The government Equalities Office has published a consultation on tackling sexual harassment in the workplace. Key proposals include a new duty on employers to prevent sexual harassment, new protections against third party harassment, and extending the three months time limit for bringing discrimination and harassment claims to six months. Further consideration will also be given to extending these protections to volunteers and interns. A statutory code of practice on sexual harassment will be produced, with technical guidance from the Equalities and Human Rights Commission (EHRC). This will include details of how employers can take ‘all reasonable steps’ to prevent harassment. It is not yet clear how the new duty to prevent harassment will be enforced. Suggested options include enforcement by the EHRC without an individual having to take action, dual enforcement by the EHRC and individuals, and possibly a financial penalty of up to 13 weeks’ wages payable irrespective of loss. There is also a proposal to increase transparency by requiring organisations to report on prevention policies publicly, with board sign-off, and to report internally on harassment complaints and the results of exit interviews. In addition, the government will look at non-legislative solutions to the issue of harassment. This consultation is backed up by a further consultation inviting evidence from the public on their personal experiences of harassment.

The government has published ‘Good Work Plan: proposals for families’ containing three consultations on possible reforms of family leave and pay, including maternity, paternity, adoption, parental and shared parental leave and pay; introducing neonatal care leave and pay; and increasing transparency around employers’ family policies. The first consultation, which lasts until 29 November 2019, asks for views on how best to reform family-related leave and pay to meet the government’s objectives of increasing paternal involvement in childcare, giving families more flexibility, preventing discrimination and supporting mothers to return to work. The second consultation proposes a new day-one right for parents of premature or newborn babies needing two weeks or more of neonatal care to receive equivalent additional leave, paid at the usual statutory rate, and added to the end of their maternity or paternity leave. Views are sought on the detail, including notice requirements and a cap on the number of weeks’ leave and pay. The third consultation sets out a proposal to require employers with more than 250 employees to publish their flexible working and parental leave and pay policies on their website and possibly a central government database, as well as a requirement to specify in job adverts whether flexible working would be considered.

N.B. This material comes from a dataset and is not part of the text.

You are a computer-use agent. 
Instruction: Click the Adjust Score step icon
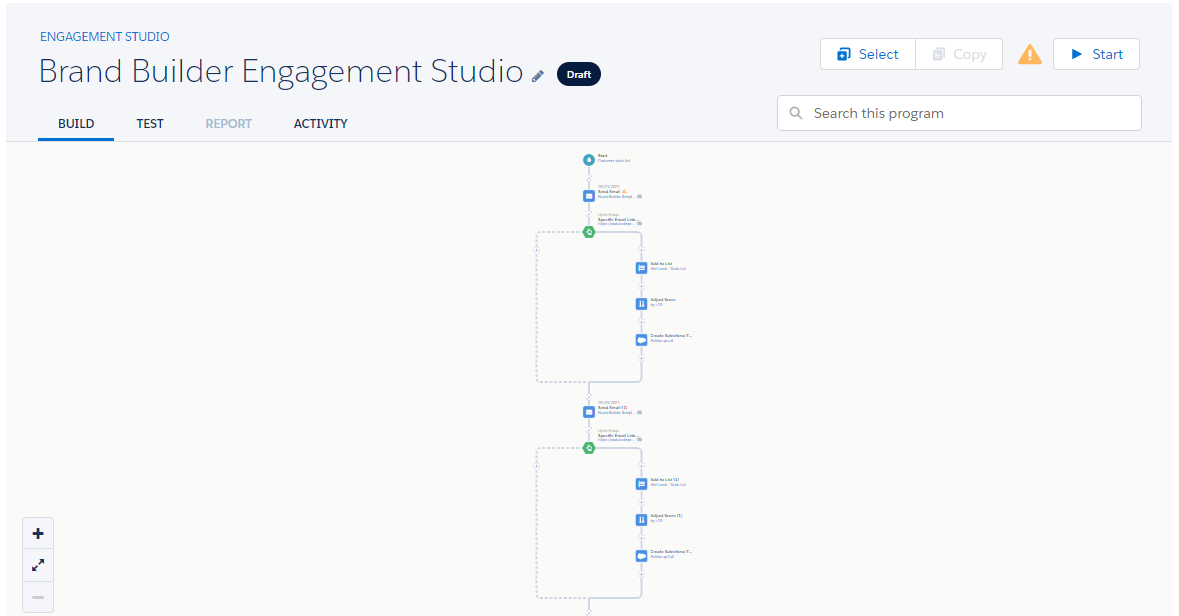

The second and third consultations closed on 11 October 2019. A separate evaluation of the shared parental leave system is due to be published later this year.

The government has responded to its consultation on extending redundancy protection for pregnant women and new parents returning from maternity leave, adoption leave and shared parental leave. As soon as Parliamentary time allows, legislation will be brought forward to extend the period of redundancy protection from the time a woman notifies her employer of her pregnancy, whether orally or in writing, until six months after the end of maternity leave, notwithstanding any additional leave. Redundancy protection will also be extended to six months after the end of adoption leave. There will be a further consultation on how to design a new scheme extending redundancy protection for those returning from shared parental leave, as this will be much more difficult to structure. Further proposals include setting up a taskforce of employer and family representative groups to consider how to improve the information available on pregnancy and maternity discrimination, and an action plan on steps to facilitate pregnant women and new mothers staying in work.